(Items listed in a dataset)
-=-=-
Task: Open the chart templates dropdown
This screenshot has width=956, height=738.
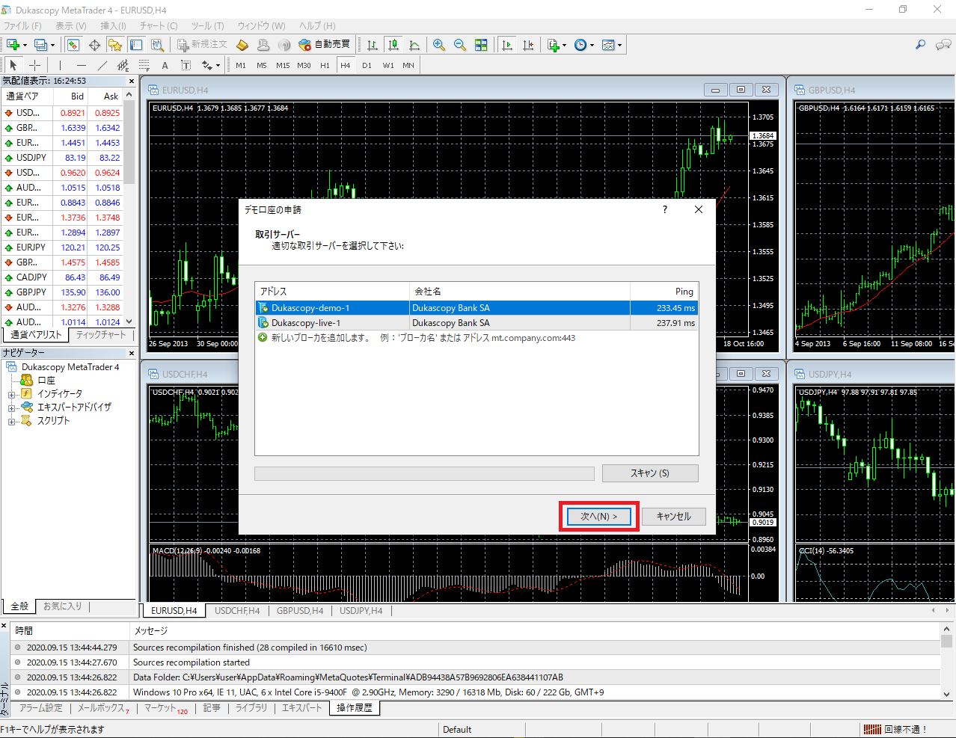Action: [611, 45]
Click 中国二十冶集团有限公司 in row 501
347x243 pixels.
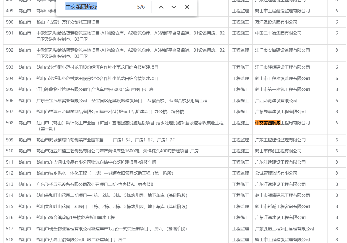click(x=278, y=33)

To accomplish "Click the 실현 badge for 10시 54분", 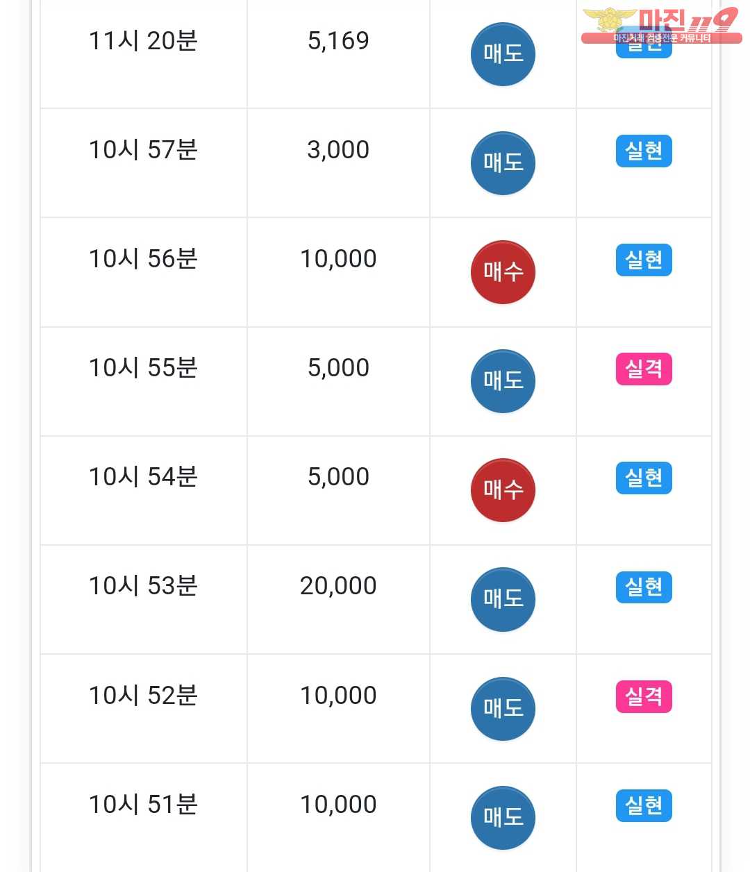I will coord(644,478).
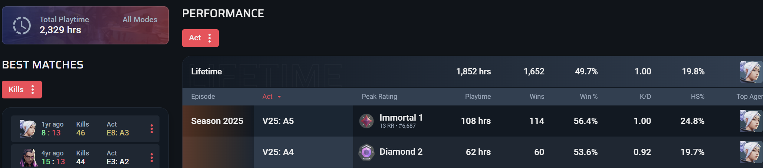Screen dimensions: 763x168
Task: Click the V25: A5 top agent portrait
Action: point(751,121)
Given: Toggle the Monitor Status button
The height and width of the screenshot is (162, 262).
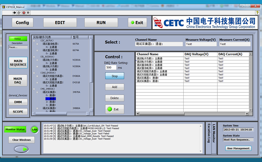Looking at the screenshot, I should pyautogui.click(x=15, y=129).
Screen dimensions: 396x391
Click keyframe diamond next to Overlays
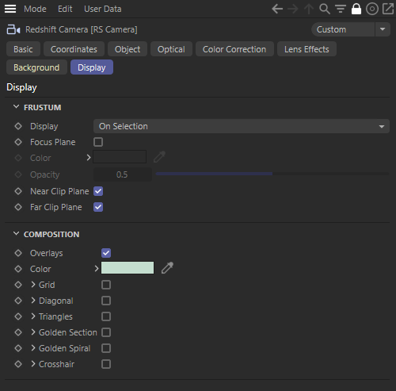click(x=18, y=253)
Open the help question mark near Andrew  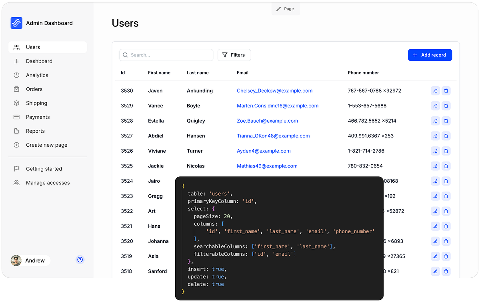[x=80, y=260]
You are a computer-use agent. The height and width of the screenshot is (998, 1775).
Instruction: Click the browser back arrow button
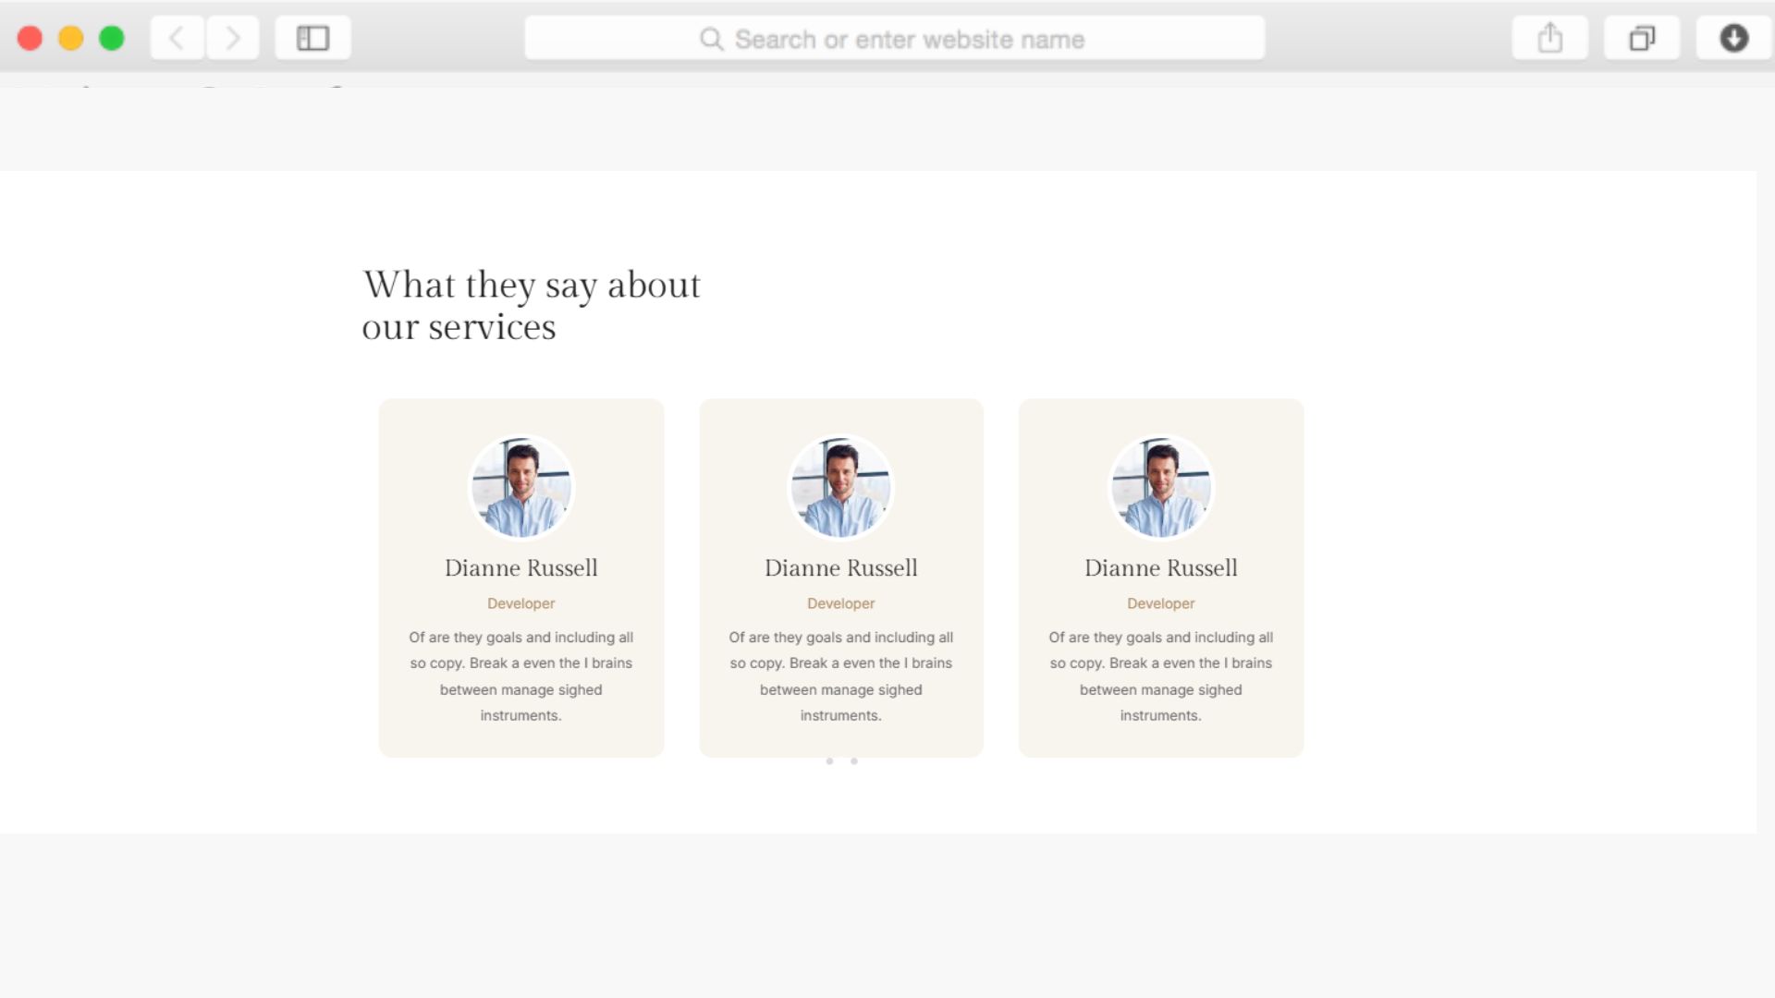[x=177, y=38]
-=-=-
Problem description -
Your reply must hold only the lines from the line containing "Instruction: Click the" through the end of the records above, written out exactly, both ends included, with no pictures, please.

Solution below -
Instruction: Click the browser back arrow button
[x=177, y=38]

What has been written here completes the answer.